- Requisitos das tarefas -
1 – Pode transcrever, do texto sobre a viagem pela rodovia Regis Bittencourt, o trecho que vai de "Como estou dirigindo?" até "e reinar (reger).", inclusive?
2 – Como seguiria o texto sobre a viagem pela rodovia Regis Bittencourt depois da última frase apresentada? Escreva essa continuação.

- Trecho extraído -
____________

Gestor

Como estou dirigindo?

Semana passada peguei a famigerada rodovia Regis Bittencourt para voltar da região sul para São Paulo. É um caminho que costumo pegar algumas vezes ao ano, desde 2004. Então já vi muito progresso nessa estrada, a BR116 entre São Paulo e Curitiba, que já foi chamada de “rodovia da morte”. Hoje ela está quase toda duplicada e tem sua administração feita por uma concessionária. Melhorou muito nesses anos, o que já a permitiria ser classificada como uma estrada apenas ruim.

Não vou focar na administração da rodovia em si, mas em outro exercício que é interessante de fazer quando dirigimos. Aliás, dirigir é uma palavra que se origina do latim, que significa “alinhar, tornar reto, guiar”. A palavra é formada pelo prefixo di (para fora, de divergência) e o verbo regere, que é o de “guiar, governar”, o mesmo que vem de rei e reinar (reger).

Por isso, também, não apenas se digire um carro, como também uma organização. Daí vêm diretor, diretriz, direção…

Pegar a estrada, para quem é observador, pode sempre trazer várias sacadas sobre o comportamento humano. Os anglófonos poderiam dizer que é insightful. O trânsito em geral é assim. Tenho um amigo que sempre me diz que a forma de dirigir revela muito sobre o caráter da pessoa.

____________

- Informações fornecidas -

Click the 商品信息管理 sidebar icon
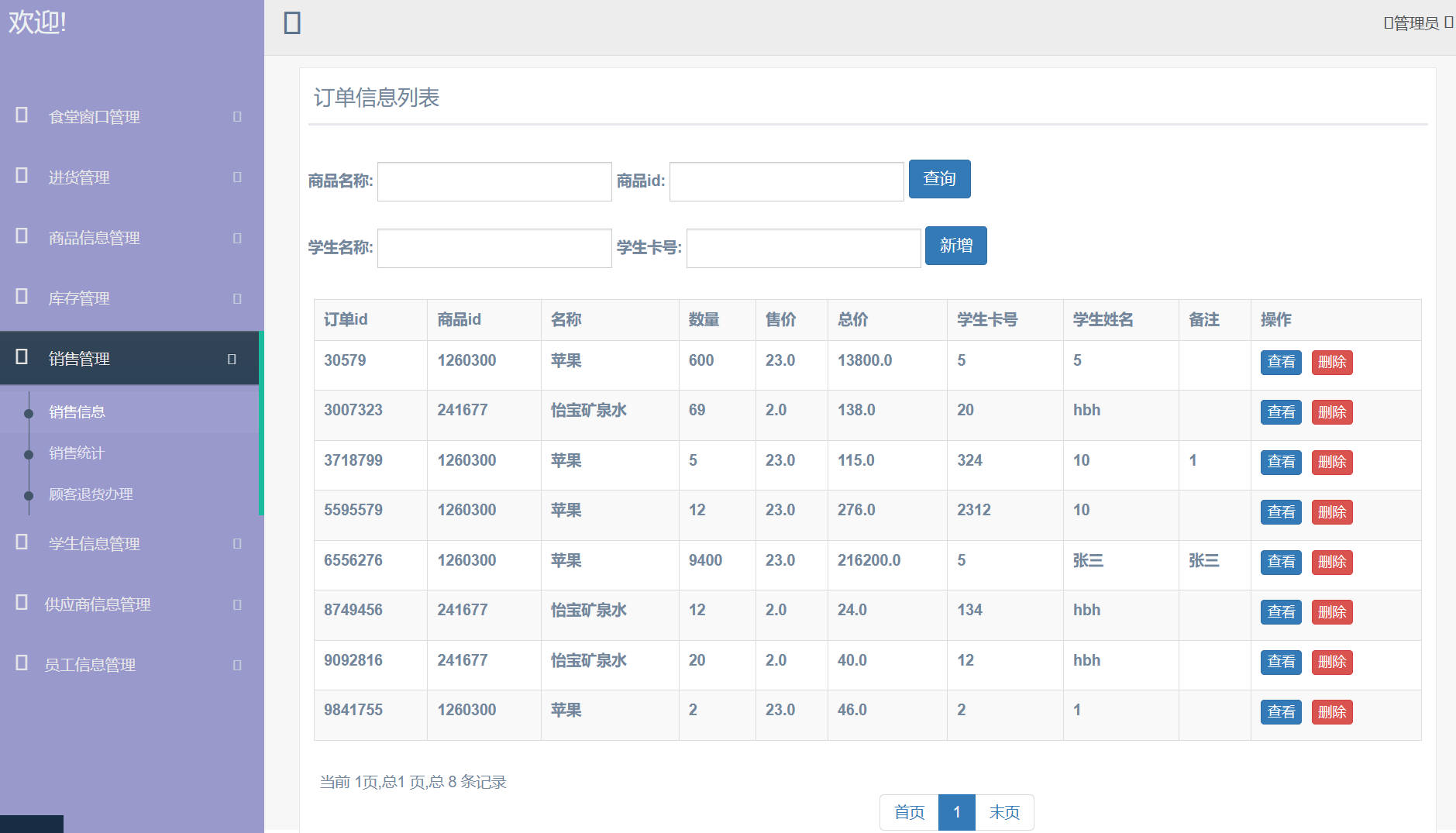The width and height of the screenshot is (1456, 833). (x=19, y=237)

____________

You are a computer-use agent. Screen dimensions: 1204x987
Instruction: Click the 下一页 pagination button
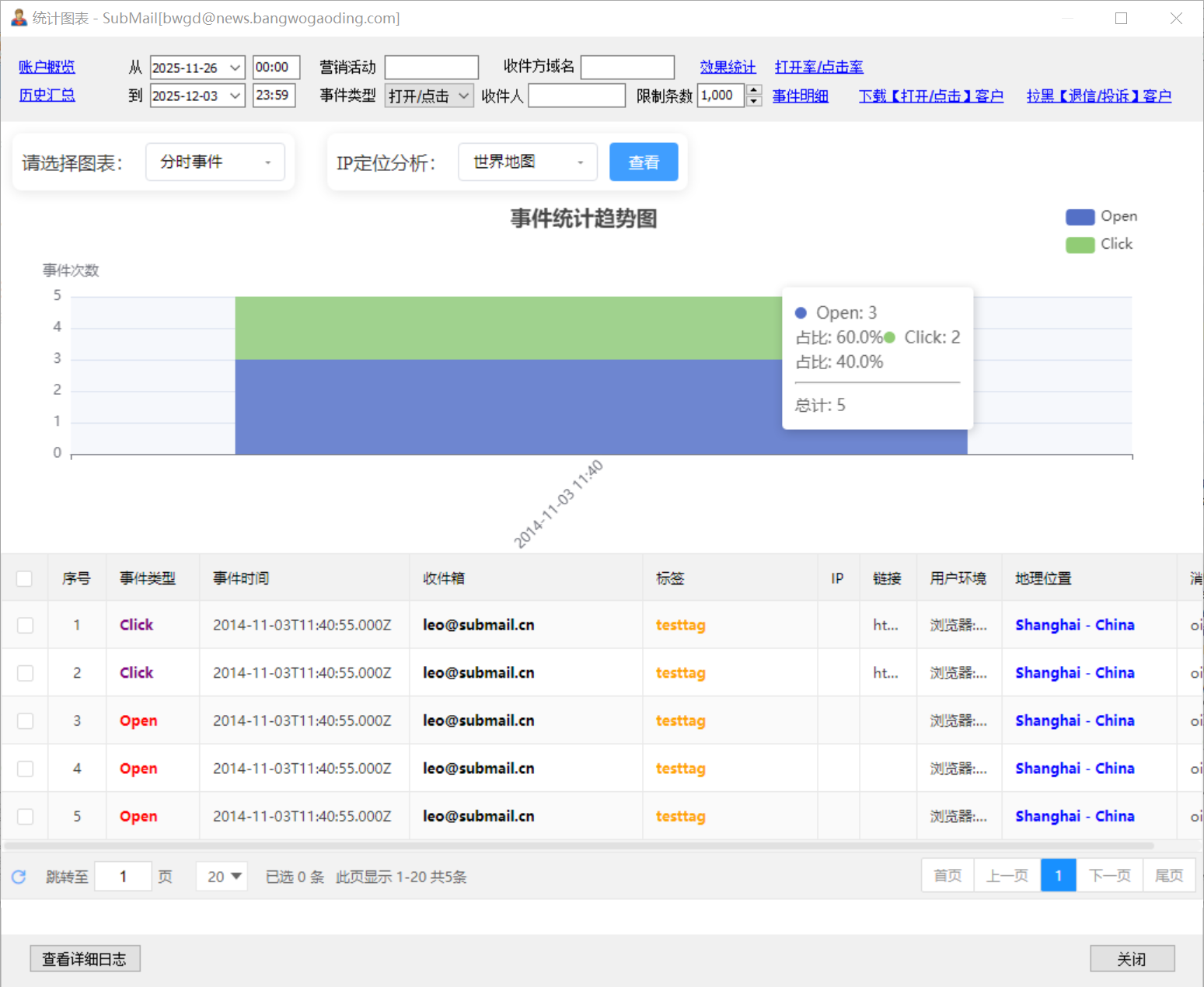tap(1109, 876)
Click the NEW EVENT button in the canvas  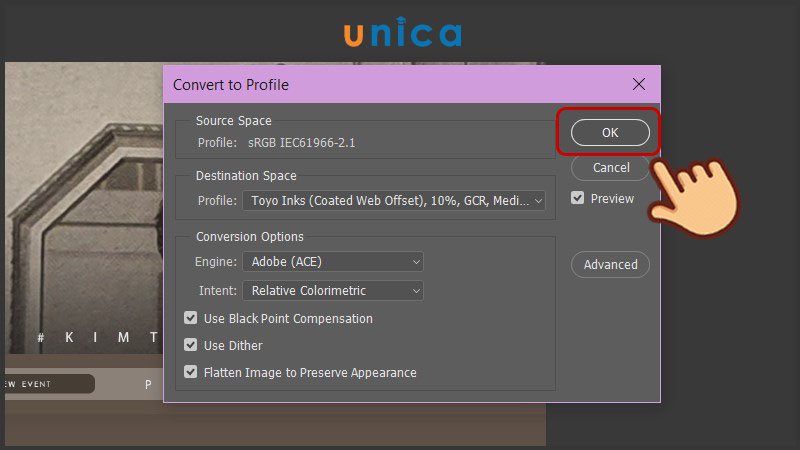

____________

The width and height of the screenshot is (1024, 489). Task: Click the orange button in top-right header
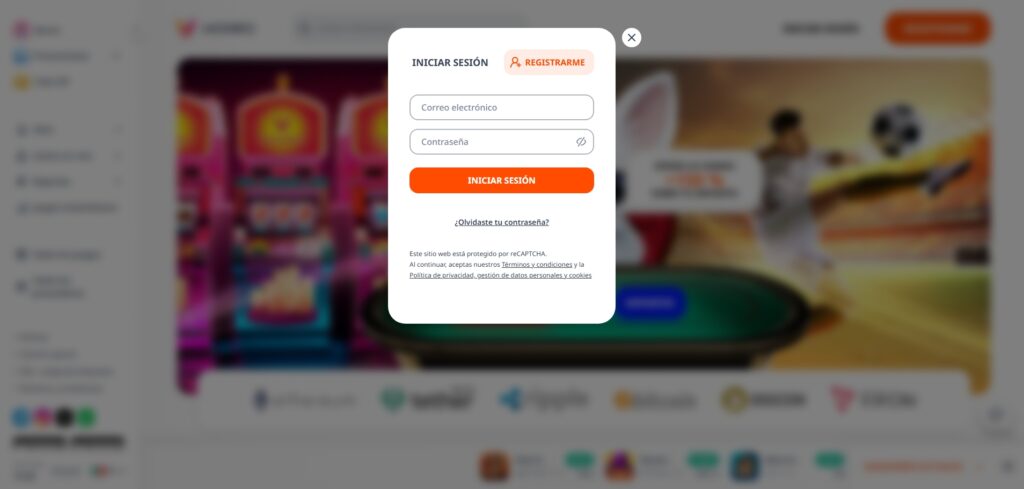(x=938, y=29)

____________

- Lista de respostas -
1 –
Como estou dirigindo?

Semana passada peguei a famigerada rodovia Regis Bittencourt para voltar da região sul para São Paulo. É um caminho que costumo pegar algumas vezes ao ano, desde 2004. Então já vi muito progresso nessa estrada, a BR116 entre São Paulo e Curitiba, que já foi chamada de “rodovia da morte”. Hoje ela está quase toda duplicada e tem sua administração feita por uma concessionária. Melhorou muito nesses anos, o que já a permitiria ser classificada como uma estrada apenas ruim.

Não vou focar na administração da rodovia em si, mas em outro exercício que é interessante de fazer quando dirigimos. Aliás, dirigir é uma palavra que se origina do latim, que significa “alinhar, tornar reto, guiar”. A palavra é formada pelo prefixo di (para fora, de divergência) e o verbo regere, que é o de “guiar, governar”, o mesmo que vem de rei e reinar (reger).

2 –
E na estrada não é diferente. Mas quais analogias seriam possíveis entre a forma de digirir um veículo e a de dirigir uma organização?

Enquanto dirigia pela rodovia, fui observando o comportamento dos motoristas e pensando neste post. Não é difícil ter ideias, ainda mais quando se está acostumado a fazer viagens longas, passando por diversos tipos de estradas: retas, curvas, serras, simples, duplicadas e complicadas. Sem falar que é perceptível o impacto da gestão sobre as condições gerais da rodovia (e quem já dirigiu na BR116 e em rodovias do estado de São Paulo como a Castello Branco, Bandeirantes e Ayrton Senna sabe do que estou falando – mas esse é assunto para outra oportunidade).

Fiz, então, uma pequena lista, que está longe de ter a pretensão de ser exaustiva, mas que pode ser cheia de sacadas (ou insightful) para quem gosta de pensar sobre a gestão. São comportamentos dos maus condutores que têm analogia com o comportamento dos maus gestores. Então vamos a ela:

O mau motorista (e o mau gestor):

  • Não usa seta: O mau motorista não se importa com os outros, então não se preocupa em sinalizar o que vai fazer.
    Analogamente, o mau gestor não informa os outros e sua equipe sobre o que se passa em sua cabeça e apenas distribui ordens que soam sem sentido para todos que estão em volta. É extremamente auto-centrado.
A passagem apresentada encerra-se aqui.